You are quite right in believing that the Russians will watch with great care to see how we keep our commitments.

A rumor has reached me that the message from Mr. Stalin to you was really received in plenty of time to have changed the hour but it was held back from you. Those little things were done to my husband now and then. I tell you of this rumor simply because while you may have known about it and decided that it was wise just not to receive it in time, you told me in your letter that you did not receive it and I have known of things which just did not reach my husband in time. That is one of the things which your Military and Naval aides ought to watch very carefully. . . .

I will, of course, keep confidential anything which comes to me in any letter from you and I will never mention, and I would not use, a private letter in any public way at any time.

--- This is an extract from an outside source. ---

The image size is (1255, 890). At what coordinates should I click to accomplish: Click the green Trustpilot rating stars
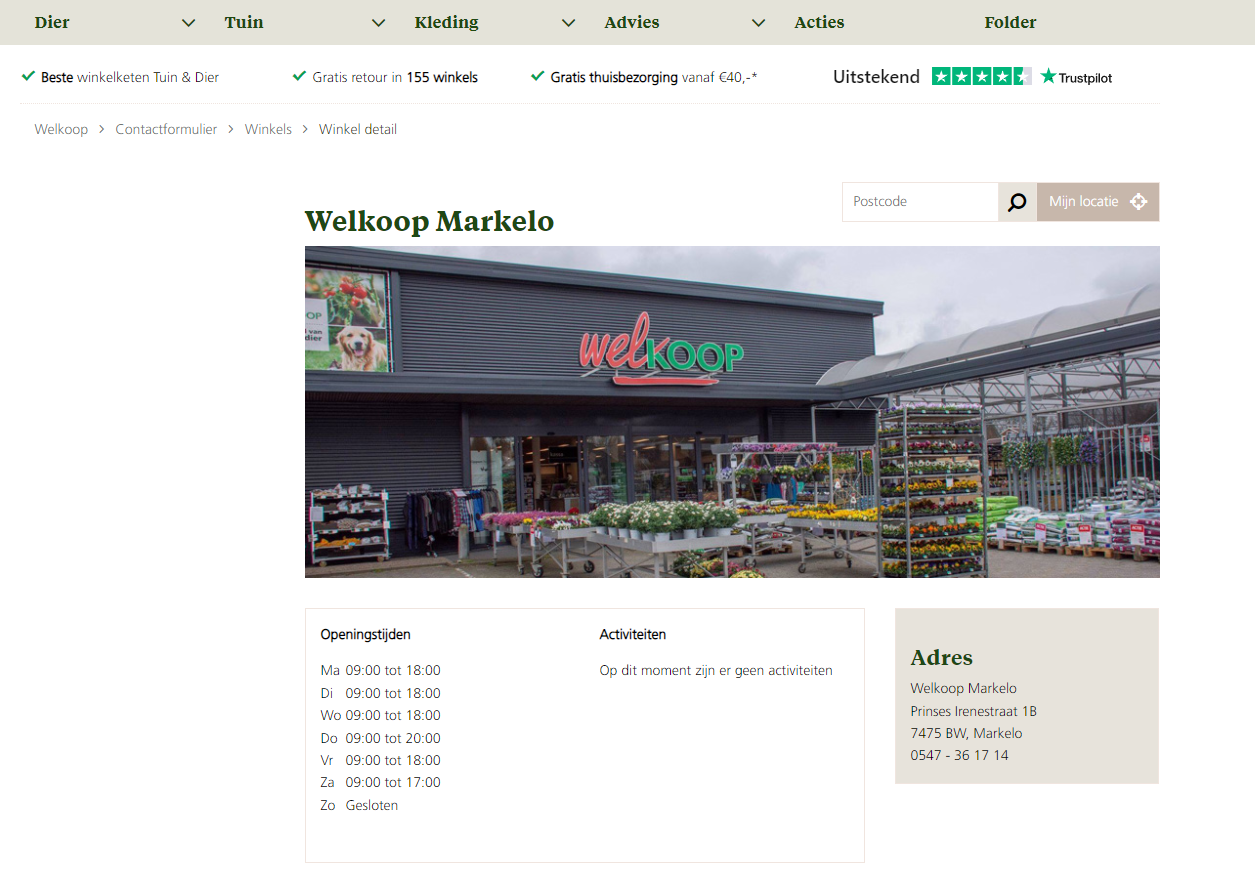(x=981, y=76)
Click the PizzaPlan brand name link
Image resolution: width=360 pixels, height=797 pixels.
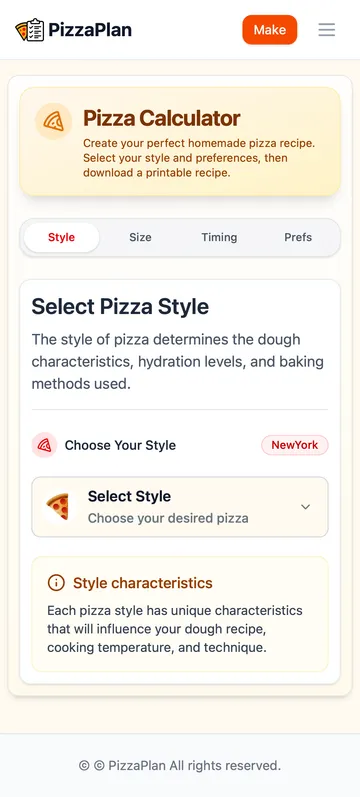90,30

I would not presume to write you this letter only you did say you would like me to give you some personal impressions of these people, gathered from my husband’s contacts, before you went to meet them and as I realize that may happen soon, I thought perhaps you would like this letter now. . . .
27

She had given him much information that would be helpful, he replied. Elliott had been in to see him, as she had urged, as well as Anna, and both had supplied him with information that he thought would come in handy.
28

In June she went down to Washington for a couple of days. She lunched with the president. It seemed “a little strange to go to the White House as a visitor,” but Truman could not have been more gracious. There was some talk about politics. The president expressed his concern about the situation in New York, where Ed Flynn was the Democratic national committeeman; and thus encouraged to express her views, she gave voice to her misgivings about the national party picture under Robert Hannegan, chairman of the Democratic National Committee. She had sent the president a copy of a three-page letter on the subject that she had just addressed to Hannegan. That blunt missive said that the president himself was doing well from the liberals’ point of view, but in Congress, especially in the Senate, if the southern Democrats managed to kill the fair employment practices (FEPC) and the poll tax bills without record votes, large numbers of Democratic supporters would be alienated. The party no longer could rely upon city machines such as Tammany in New York and Pendergast’s in Kansas City to swing elections. Program and policy were the keys. She was concerned also about the party’s disregard of women: “There will be no woman in the Cabinet and there has been no suggestion so far of any woman or women in comparably important positions.”